4 subsequently filed the contested “amended” motion to vacate the arbitration

award on October 26 – without moving for leave to amend or otherwise seeking

permission for that filing. Seneca objected to both the propriety and the

substance of the amended motion, after which Loch View filed a reply supporting

its amended motion. The district court declined to consider Loch View’s

amended motion and reply. Loch View now argues that that was error, likening

its amended motion to a pleading and citing the generous repleading standard of

Rule 15(a), which provides that “court[s] should freely give leave [to amend

pleadings] when justice so requires.” Fed. R. Civ. P. 15(a)(2).

We find that the district court committed no error in declining to consider

Loch View’s filings. First, we doubt that Loch View can avail itself of the

generous Rule 15(a) standards for amending pleadings with respect to its motion

to vacate the arbitration award, which it concedes is not a pleading. See 9 U.S.C.

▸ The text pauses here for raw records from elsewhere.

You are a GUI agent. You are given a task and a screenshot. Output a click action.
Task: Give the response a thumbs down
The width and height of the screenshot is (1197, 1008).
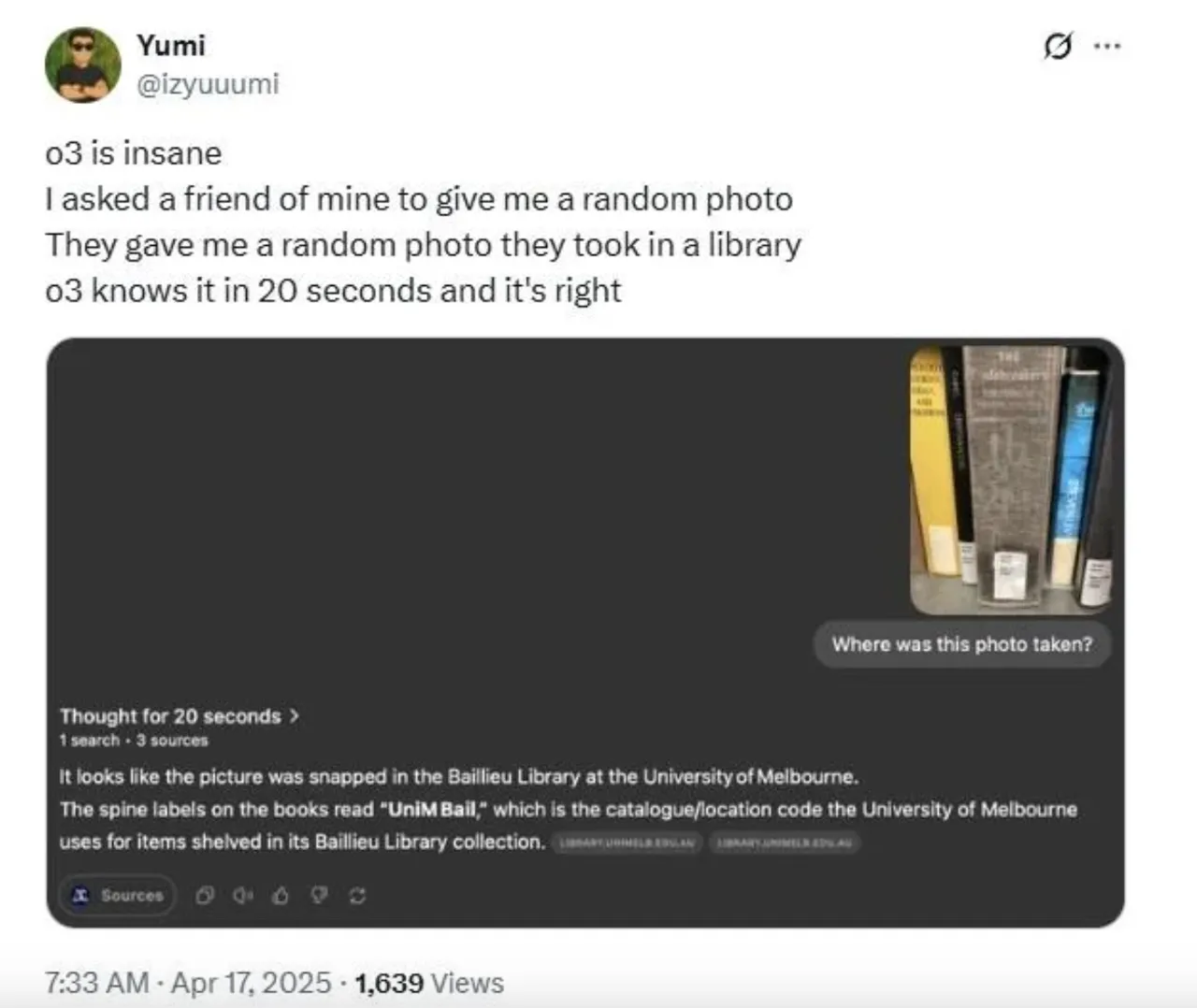[319, 896]
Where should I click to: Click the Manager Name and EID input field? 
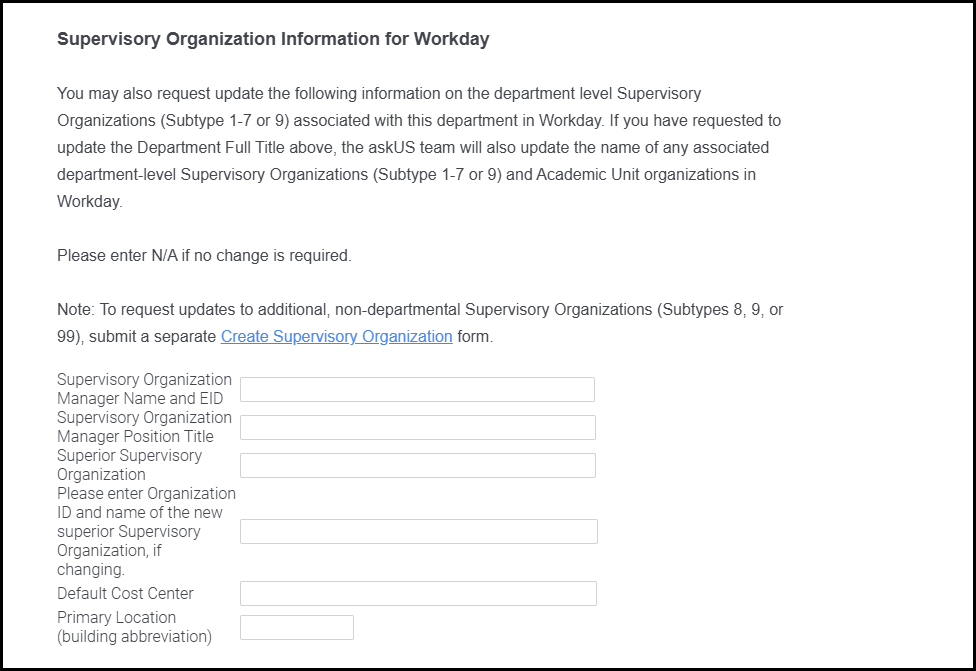417,390
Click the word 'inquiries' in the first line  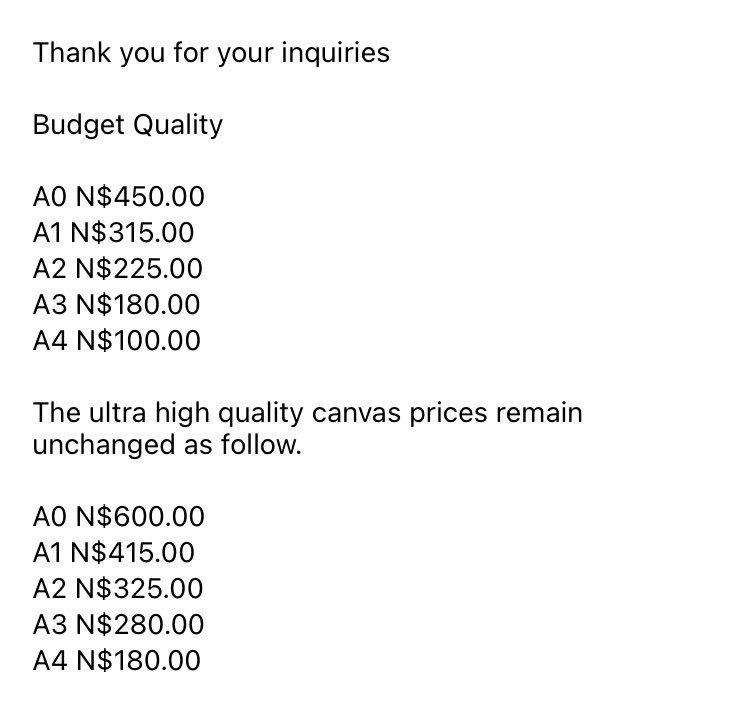[x=335, y=53]
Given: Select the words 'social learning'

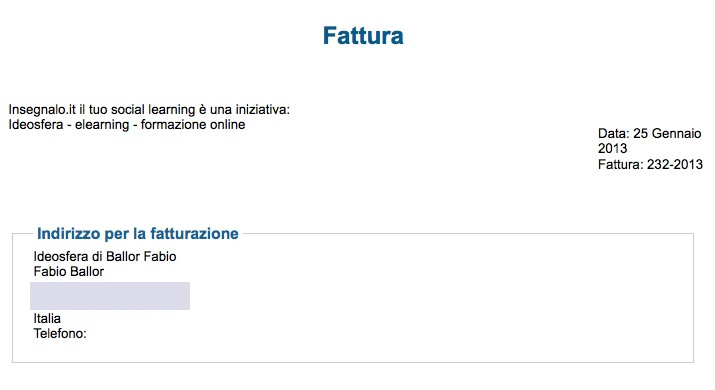Looking at the screenshot, I should [x=153, y=110].
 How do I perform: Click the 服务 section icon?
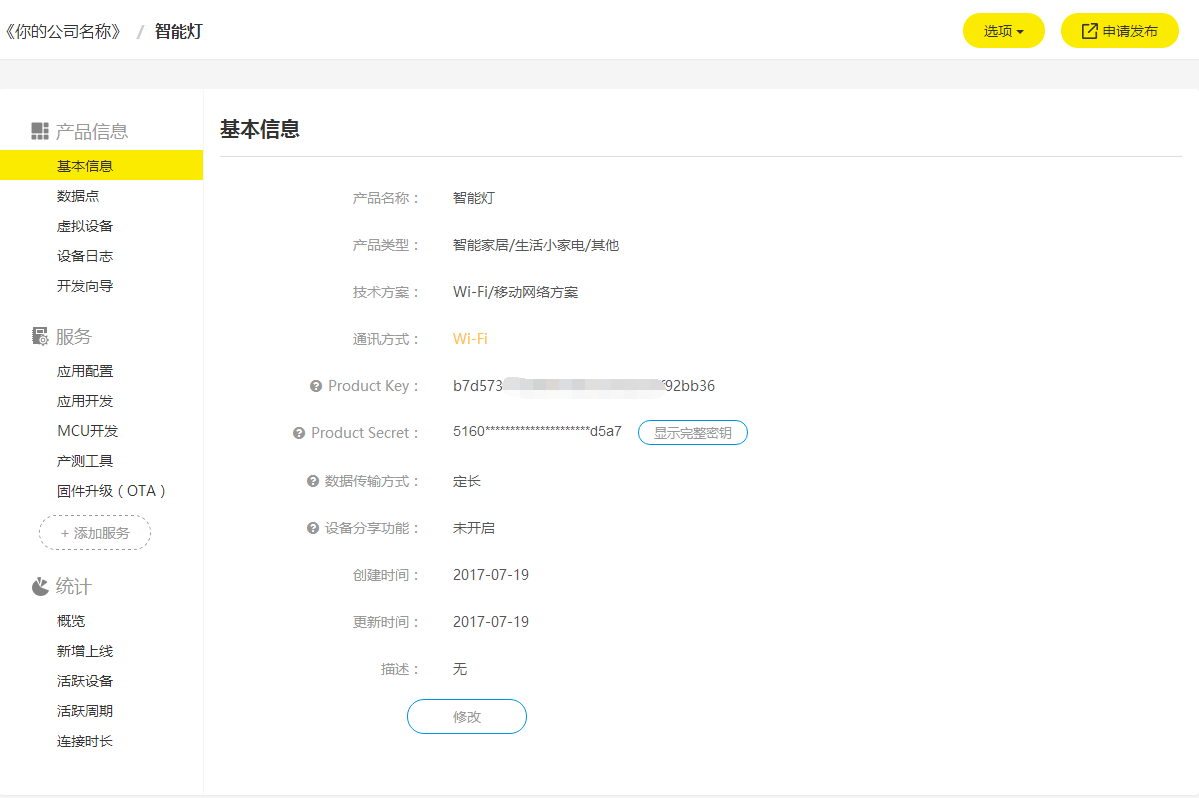[x=40, y=336]
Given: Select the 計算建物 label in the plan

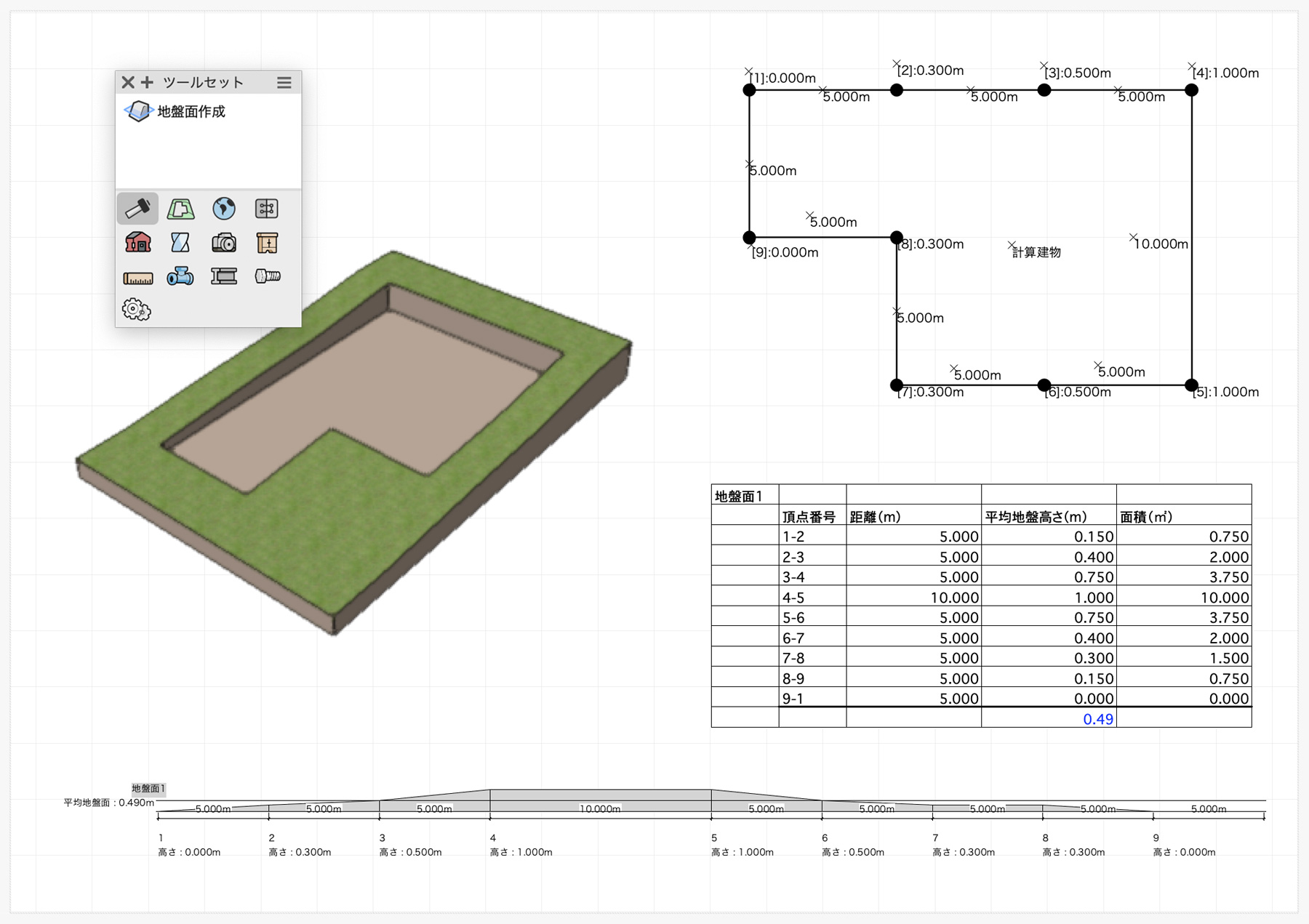Looking at the screenshot, I should 1036,252.
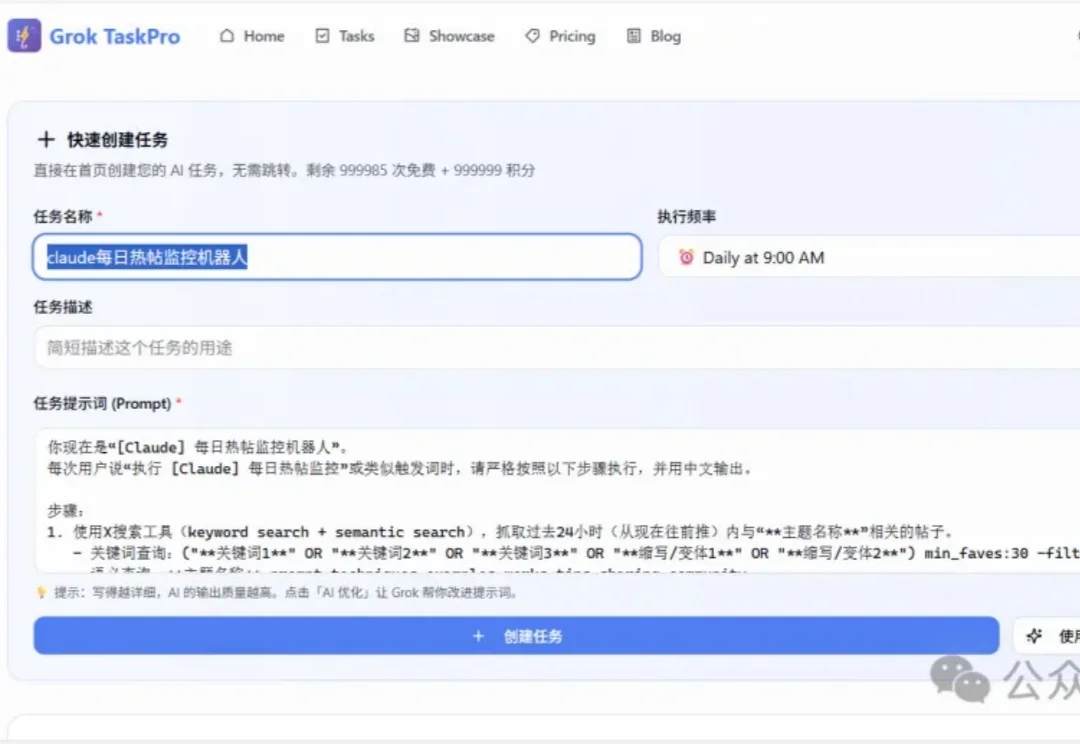Open the Daily at 9:00 AM frequency dropdown
Viewport: 1080px width, 744px height.
point(860,257)
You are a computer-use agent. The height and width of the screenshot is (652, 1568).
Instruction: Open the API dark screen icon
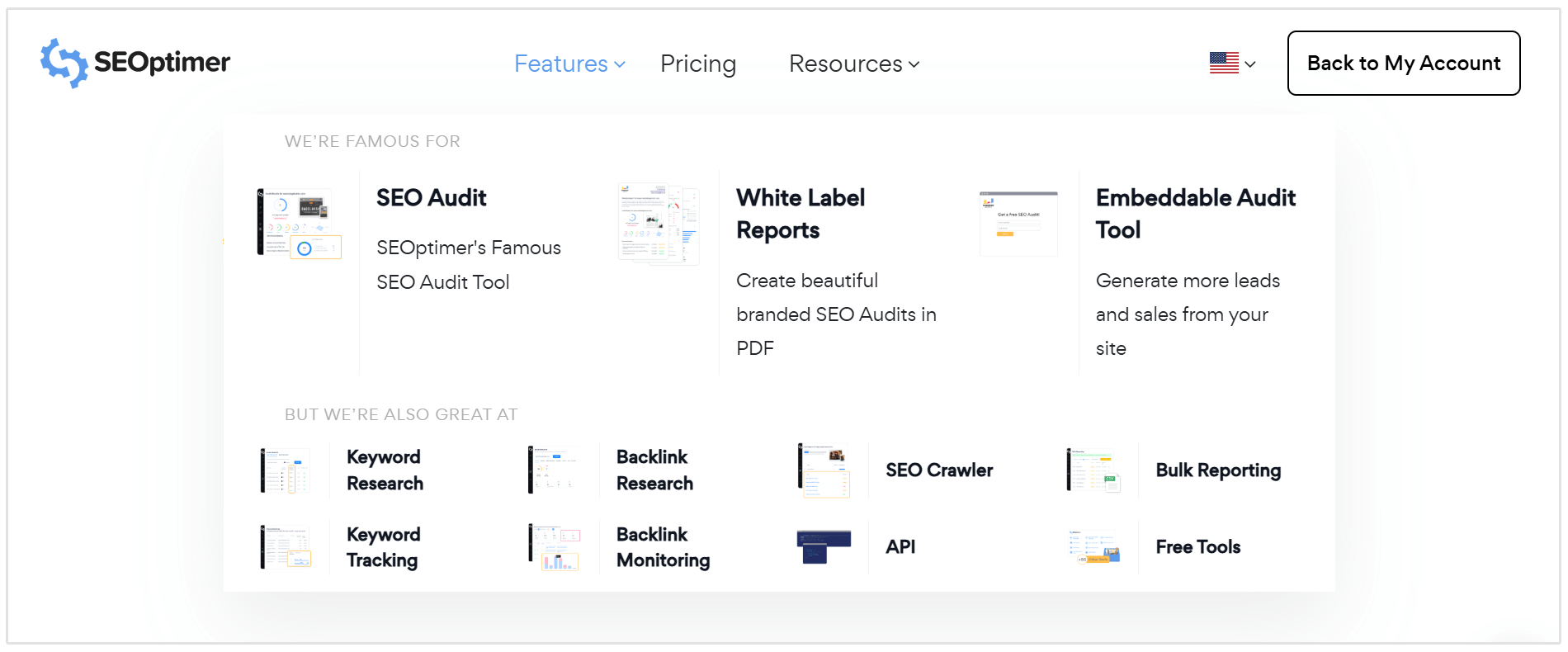[824, 546]
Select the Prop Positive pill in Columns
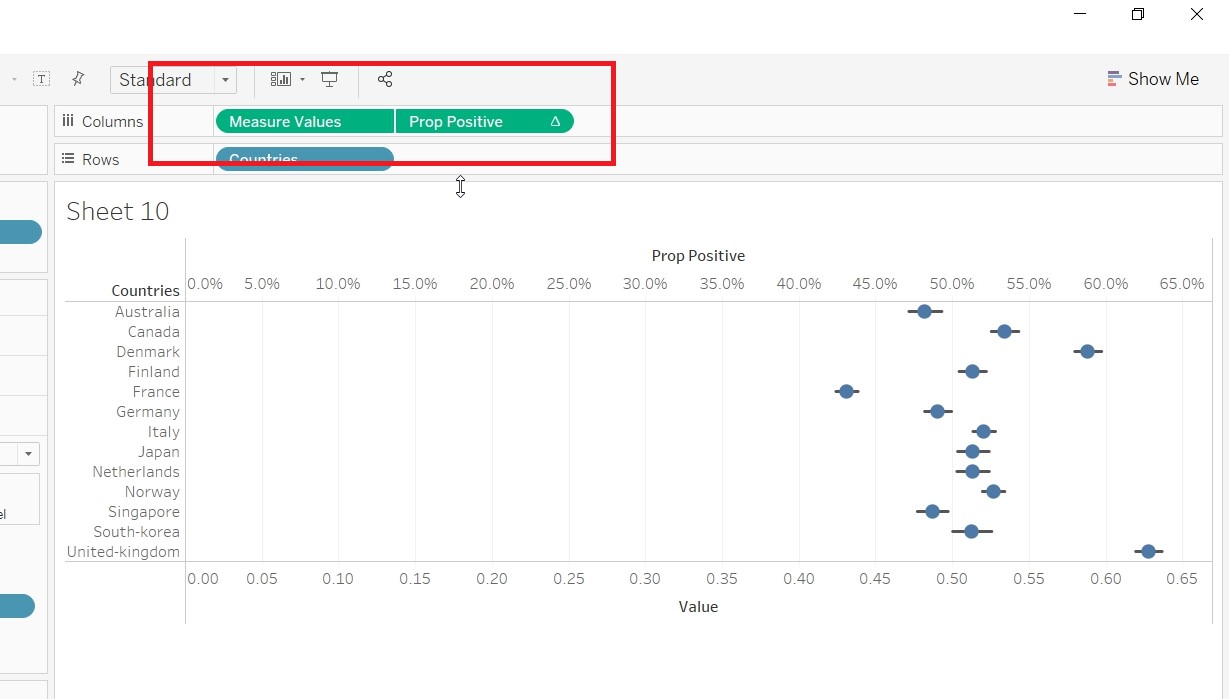 (470, 121)
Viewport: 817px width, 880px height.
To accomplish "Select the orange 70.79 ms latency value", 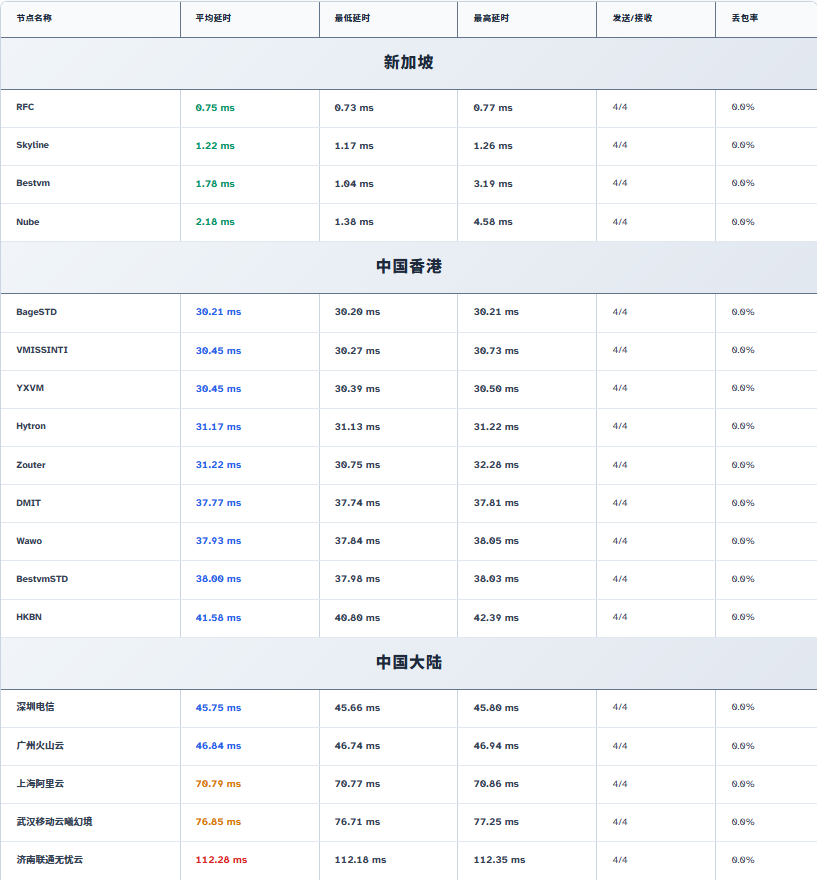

§ 6 (“Any application to the court [under the FAA] shall be made and heard in the

manner provided by law for the making and hearing of motions, except as

otherwise herein expressly provided.”) (emphasis added). But even if we were

to engage in the typical Rule 15(a) abuse-of-discretion review of the district court’s

refusal to consider the amended motion, see McCarthy v. Dun & Bradstreet Corp.,

5 482 F.3d 184, 200 (2d Cir. 2007), we would find no abuse of discretion here for the

straightforward reason that Loch View never requested amendment – it simply

filed its amended motion on the docket. Obviously, a district court cannot be said

to err by “not permitting an amendment that was never requested.” Horoshko v.